I have been communicating with people at the Software Freedom Conservancy,
and the Software Conservancy and I am anticipating some answers to
questions which I did not obtain a week ago at Software Freedom Day
co-hosted by the Software Freedom Law Center in New York. I have asked
about about what advantage the Conservancy has specifically and also about
asset lock and project withdrawal procedures.
The Conservancy has no voting or membership fee and project affiliation
does not extend to voting on conservancy policies. The Conservancy is run
by many of the same people who run the Software Freedom Law Center who
have as old and as trustworthy a standing in supporting free software as
anyone and running FSF.
Conservancy projects run themselves and determine their own voting
procedures. The Conservancy provides the non-profit status and other
legal necessities so that the project can accept donations, etc.
2. WIKI ORGANISATION.
Some of this information is in the text file but not in the table in the
Koha wiki. I will try to reorganise the information so that is not
missing from either representation and make it all readily findable in the
wiki. Both pages should be in the 'en' language namespace to facilitate
translation and linked to a common page on the foundation.

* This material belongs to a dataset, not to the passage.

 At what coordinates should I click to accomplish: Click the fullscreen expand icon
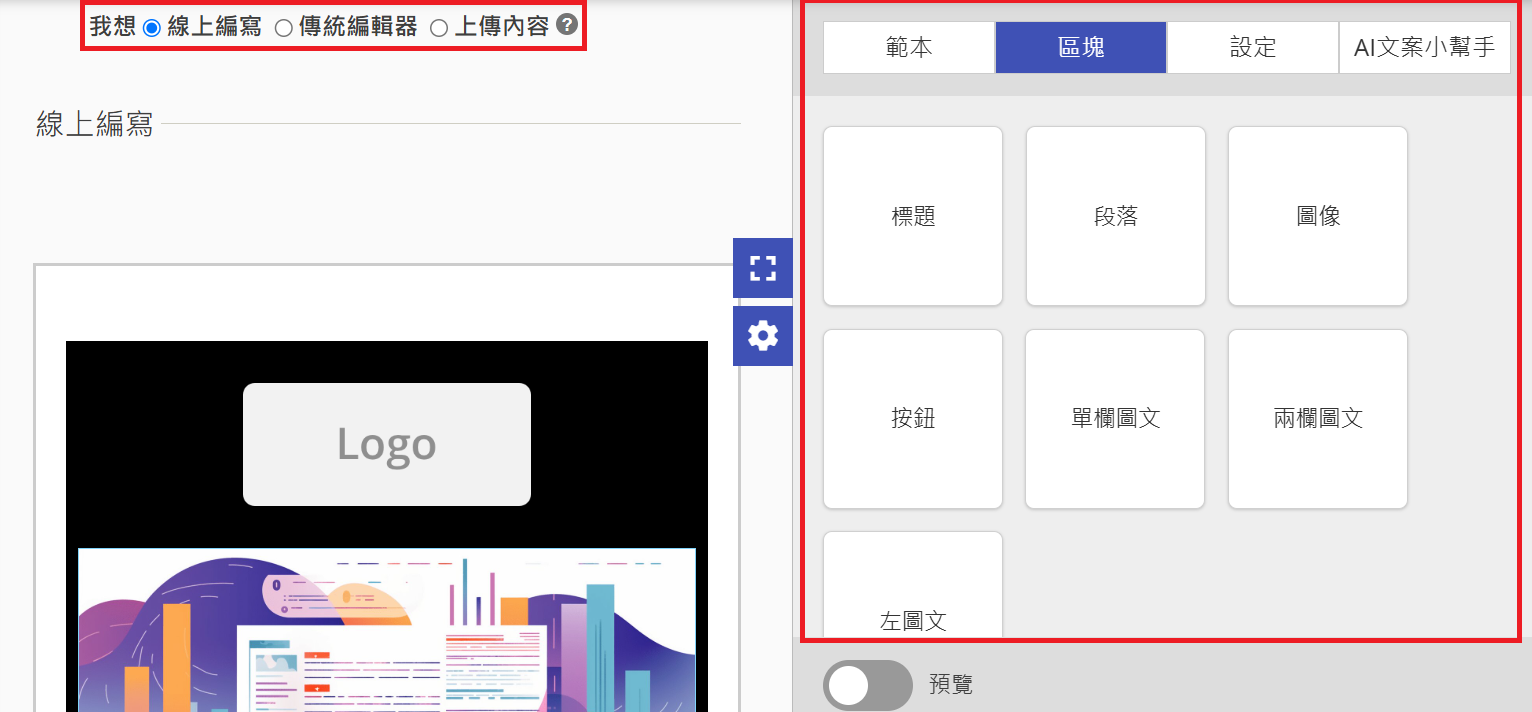[762, 268]
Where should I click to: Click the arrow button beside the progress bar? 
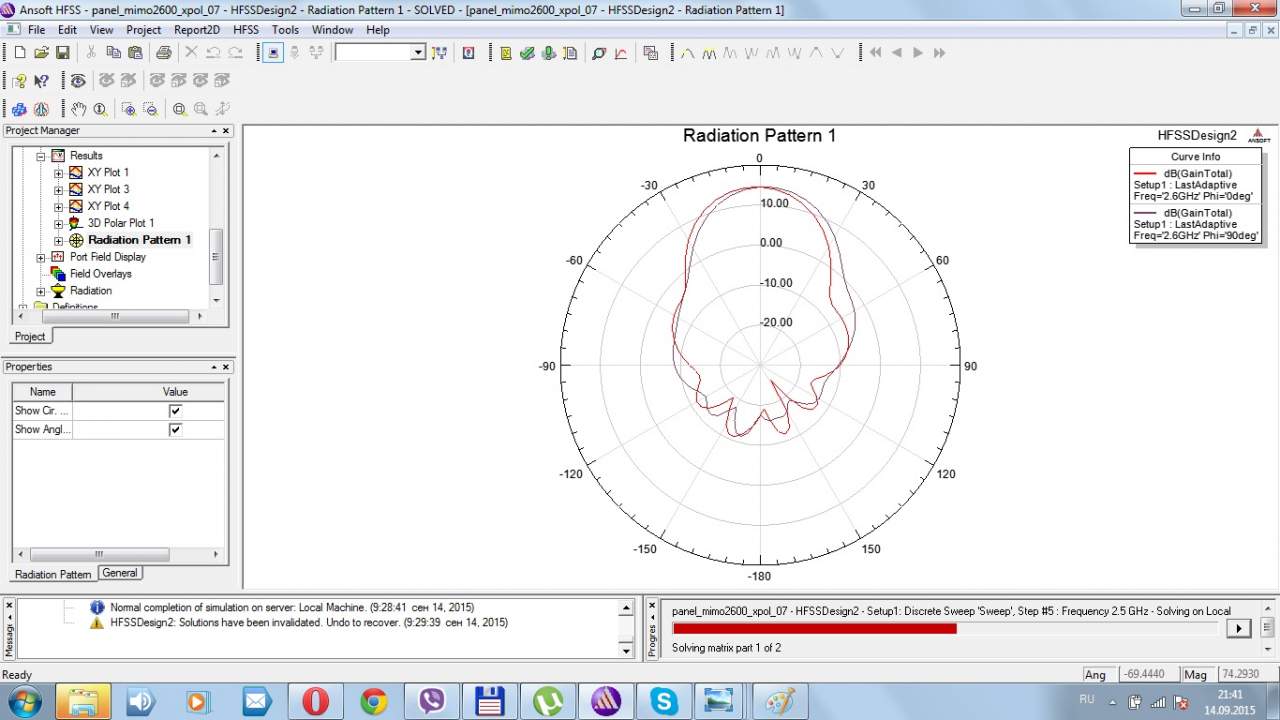pos(1238,628)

3. SOFTWARE IN THE PUBLIC INTEREST.
I do see a problem which may affect all US based choices for an interim
home for a Koha foundation including both the Conservancy and SPI. I only
just noticed and do not know if it also affects the Conservancy.
The SPI howto for managing an associated project has no consideration for
transferring assets to a non-US organisation once it would be possible for
a Koha foundation to become autonomous,
http://www.spi-inc.org/treasurer/associated-project-howto.html . "Your
Liaison may decide that your project is quitting SPI at any time. Any
assets and money held by SPI for your project may be transferred to the
501(c)3 US non-profit of your choice, or simply held until expended."
Perhaps that is a legal constraint in the US for 501(c)3 organisations.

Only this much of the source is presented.